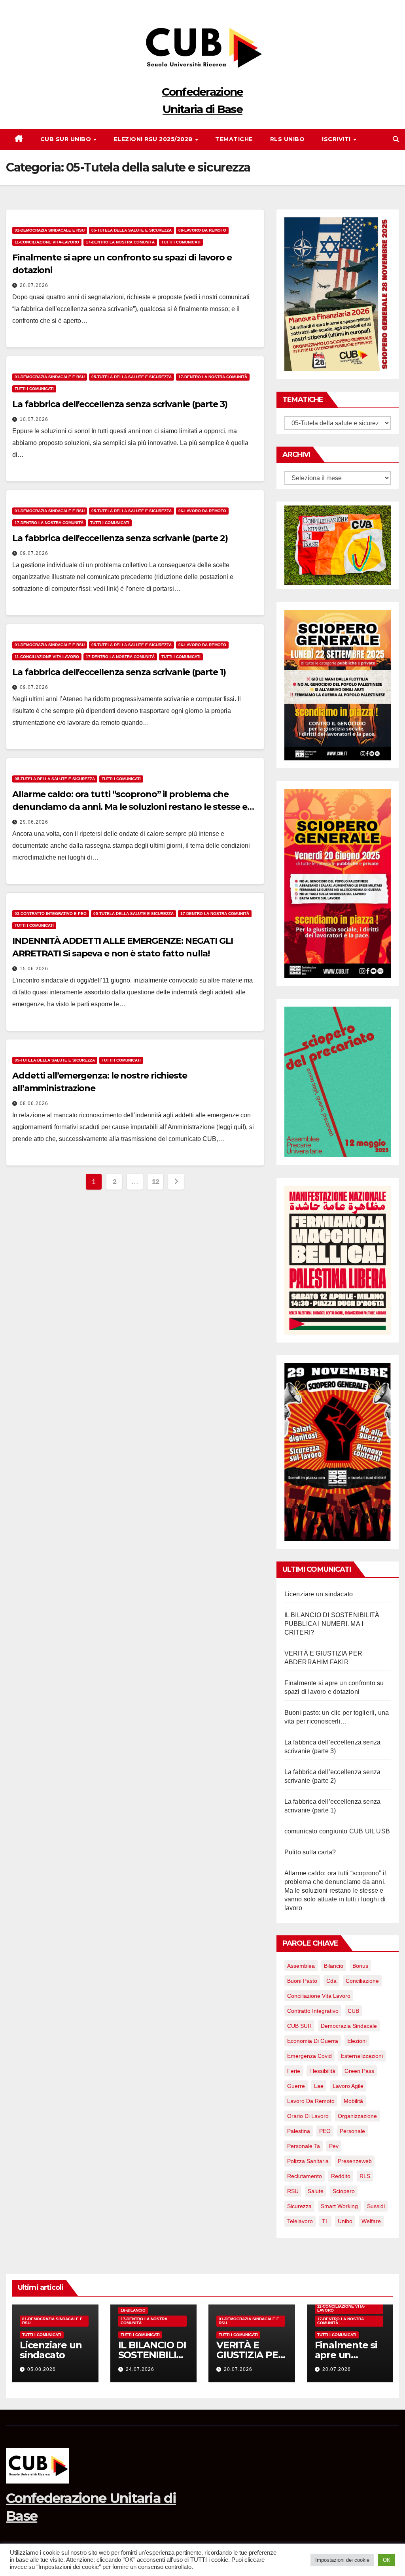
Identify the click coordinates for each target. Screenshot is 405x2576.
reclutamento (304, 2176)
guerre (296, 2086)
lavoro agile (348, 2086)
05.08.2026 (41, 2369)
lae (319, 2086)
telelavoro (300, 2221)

# [TASK REQUIREMENTS]
Apart from the pictures, repeat every entry exactly.

# [ANSWER FOR THIS EXERCISE]
Identify the click coordinates for each target. Screenshot is 405x2576.
reclutamento (304, 2176)
guerre (296, 2086)
lavoro agile (348, 2086)
05.08.2026 (41, 2369)
lae (319, 2086)
telelavoro (300, 2221)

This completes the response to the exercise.